Task prompt: Could you write out each of the records below exactly?

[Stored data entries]
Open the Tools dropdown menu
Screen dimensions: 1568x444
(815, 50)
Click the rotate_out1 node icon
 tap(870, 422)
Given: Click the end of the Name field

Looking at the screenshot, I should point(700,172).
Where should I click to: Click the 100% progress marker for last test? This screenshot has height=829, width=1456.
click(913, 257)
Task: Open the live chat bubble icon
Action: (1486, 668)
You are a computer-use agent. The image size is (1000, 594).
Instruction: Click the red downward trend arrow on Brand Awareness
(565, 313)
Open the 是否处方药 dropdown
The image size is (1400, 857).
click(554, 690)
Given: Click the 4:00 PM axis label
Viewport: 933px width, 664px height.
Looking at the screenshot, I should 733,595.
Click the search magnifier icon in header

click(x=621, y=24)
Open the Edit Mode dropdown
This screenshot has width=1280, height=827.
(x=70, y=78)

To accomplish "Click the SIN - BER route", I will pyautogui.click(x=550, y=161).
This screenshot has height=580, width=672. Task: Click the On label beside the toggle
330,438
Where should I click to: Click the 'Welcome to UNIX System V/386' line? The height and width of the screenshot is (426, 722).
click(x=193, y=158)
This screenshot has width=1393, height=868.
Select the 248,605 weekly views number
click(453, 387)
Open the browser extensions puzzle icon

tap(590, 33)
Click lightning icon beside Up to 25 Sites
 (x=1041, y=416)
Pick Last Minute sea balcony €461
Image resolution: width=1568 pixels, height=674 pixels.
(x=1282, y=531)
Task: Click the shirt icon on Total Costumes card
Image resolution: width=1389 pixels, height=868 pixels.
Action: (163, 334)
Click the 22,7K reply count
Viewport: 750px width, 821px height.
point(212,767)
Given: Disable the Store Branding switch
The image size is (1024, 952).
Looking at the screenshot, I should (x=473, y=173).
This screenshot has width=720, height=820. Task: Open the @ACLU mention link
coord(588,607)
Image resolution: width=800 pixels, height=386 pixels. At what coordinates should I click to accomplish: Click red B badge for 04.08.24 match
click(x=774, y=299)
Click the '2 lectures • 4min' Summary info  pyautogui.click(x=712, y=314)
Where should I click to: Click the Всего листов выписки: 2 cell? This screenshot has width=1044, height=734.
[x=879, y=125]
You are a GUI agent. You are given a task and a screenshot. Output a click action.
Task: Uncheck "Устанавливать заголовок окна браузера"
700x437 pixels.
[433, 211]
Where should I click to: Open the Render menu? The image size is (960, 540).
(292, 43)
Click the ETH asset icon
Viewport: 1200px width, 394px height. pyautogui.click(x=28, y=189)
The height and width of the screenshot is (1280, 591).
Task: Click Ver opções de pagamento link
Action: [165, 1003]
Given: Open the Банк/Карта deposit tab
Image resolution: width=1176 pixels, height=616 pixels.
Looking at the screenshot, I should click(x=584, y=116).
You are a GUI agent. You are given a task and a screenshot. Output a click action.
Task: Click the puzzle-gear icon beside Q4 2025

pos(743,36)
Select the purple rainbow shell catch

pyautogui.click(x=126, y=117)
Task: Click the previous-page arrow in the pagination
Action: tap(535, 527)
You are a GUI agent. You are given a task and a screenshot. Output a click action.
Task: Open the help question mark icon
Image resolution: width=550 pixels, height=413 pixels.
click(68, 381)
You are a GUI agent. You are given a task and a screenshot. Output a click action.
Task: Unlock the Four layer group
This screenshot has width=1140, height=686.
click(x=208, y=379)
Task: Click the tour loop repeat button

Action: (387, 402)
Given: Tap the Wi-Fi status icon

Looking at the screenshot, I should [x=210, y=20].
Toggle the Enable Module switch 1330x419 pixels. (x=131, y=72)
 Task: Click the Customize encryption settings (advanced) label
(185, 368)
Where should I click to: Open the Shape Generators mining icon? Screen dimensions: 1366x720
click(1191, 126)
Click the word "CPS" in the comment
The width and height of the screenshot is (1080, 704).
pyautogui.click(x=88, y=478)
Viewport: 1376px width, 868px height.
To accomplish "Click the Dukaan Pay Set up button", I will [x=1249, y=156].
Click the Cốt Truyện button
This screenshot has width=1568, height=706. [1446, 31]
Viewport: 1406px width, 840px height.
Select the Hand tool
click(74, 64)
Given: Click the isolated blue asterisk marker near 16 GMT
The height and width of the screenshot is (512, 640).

Answer area:
Open the Tools dropdown menu
Screen dimensions: 1568x444
(815, 50)
Click the rotate_out1 node icon
 tap(870, 422)
Given: Click the end of the Name field

Looking at the screenshot, I should point(700,172).
Where should I click to: Click the 100% progress marker for last test? This screenshot has height=829, width=1456.
click(913, 257)
Task: Open the live chat bubble icon
Action: (1486, 668)
You are a computer-use agent. The image size is (1000, 594).
Instruction: Click the red downward trend arrow on Brand Awareness
(565, 313)
Open the 是否处方药 dropdown
The image size is (1400, 857).
click(554, 690)
Given: Click the 4:00 PM axis label
Viewport: 933px width, 664px height.
Looking at the screenshot, I should 733,595.
Click the search magnifier icon in header

click(x=621, y=24)
Open the Edit Mode dropdown
This screenshot has width=1280, height=827.
(x=70, y=78)

To accomplish "Click the SIN - BER route", I will pyautogui.click(x=550, y=161).
This screenshot has height=580, width=672. Task: Click the On label beside the toggle
330,438
Where should I click to: Click the 'Welcome to UNIX System V/386' line? The height and width of the screenshot is (426, 722).
click(x=193, y=158)
This screenshot has width=1393, height=868.
Select the 248,605 weekly views number
click(453, 387)
Open the browser extensions puzzle icon

tap(590, 33)
Click lightning icon beside Up to 25 Sites
 (x=1041, y=416)
Pick Last Minute sea balcony €461
Image resolution: width=1568 pixels, height=674 pixels.
(x=1282, y=531)
Task: Click the shirt icon on Total Costumes card
Image resolution: width=1389 pixels, height=868 pixels.
Action: (163, 334)
Click the 22,7K reply count
Viewport: 750px width, 821px height.
point(212,767)
Given: Disable the Store Branding switch
The image size is (1024, 952).
Looking at the screenshot, I should (x=473, y=173).
This screenshot has width=720, height=820. Task: Open the @ACLU mention link
coord(588,607)
Image resolution: width=800 pixels, height=386 pixels. At what coordinates should I click to accomplish: Click red B badge for 04.08.24 match
click(x=774, y=299)
Click the '2 lectures • 4min' Summary info  pyautogui.click(x=712, y=314)
Where should I click to: Click the Всего листов выписки: 2 cell? This screenshot has width=1044, height=734.
[x=879, y=125]
You are a GUI agent. You are given a task and a screenshot. Output a click action.
Task: Uncheck "Устанавливать заголовок окна браузера"
700x437 pixels.
[433, 211]
Where should I click to: Open the Render menu? The image size is (960, 540).
(292, 43)
Click the ETH asset icon
Viewport: 1200px width, 394px height. pyautogui.click(x=28, y=189)
The height and width of the screenshot is (1280, 591).
Task: Click Ver opções de pagamento link
Action: [165, 1003]
Given: Open the Банк/Карта deposit tab
Image resolution: width=1176 pixels, height=616 pixels.
Looking at the screenshot, I should click(x=584, y=116).
You are a GUI agent. You are given a task and a screenshot. Output a click action.
Task: Click the puzzle-gear icon beside Q4 2025

pos(743,36)
Select the purple rainbow shell catch

pyautogui.click(x=126, y=117)
Task: Click the previous-page arrow in the pagination
Action: tap(535, 527)
You are a GUI agent. You are given a task and a screenshot. Output a click action.
Task: Open the help question mark icon
Image resolution: width=550 pixels, height=413 pixels.
click(68, 381)
You are a GUI agent. You are given a task and a screenshot. Output a click action.
Task: Unlock the Four layer group
This screenshot has width=1140, height=686.
click(x=208, y=379)
Task: Click the tour loop repeat button

Action: (387, 402)
Given: Tap the Wi-Fi status icon

Looking at the screenshot, I should [x=210, y=20].
Toggle the Enable Module switch 1330x419 pixels. (x=131, y=72)
 Task: Click the Customize encryption settings (advanced) label
(185, 368)
Where should I click to: Open the Shape Generators mining icon? Screen dimensions: 1366x720
click(1191, 126)
Click the word "CPS" in the comment
The width and height of the screenshot is (1080, 704).
pyautogui.click(x=88, y=478)
Viewport: 1376px width, 868px height.
To accomplish "Click the Dukaan Pay Set up button", I will [x=1249, y=156].
Click the Cốt Truyện button
This screenshot has width=1568, height=706. [1446, 31]
Viewport: 1406px width, 840px height.
Select the Hand tool
click(74, 64)
Given: Click the isolated blue asterisk marker near 16 GMT
The height and width of the screenshot is (512, 640).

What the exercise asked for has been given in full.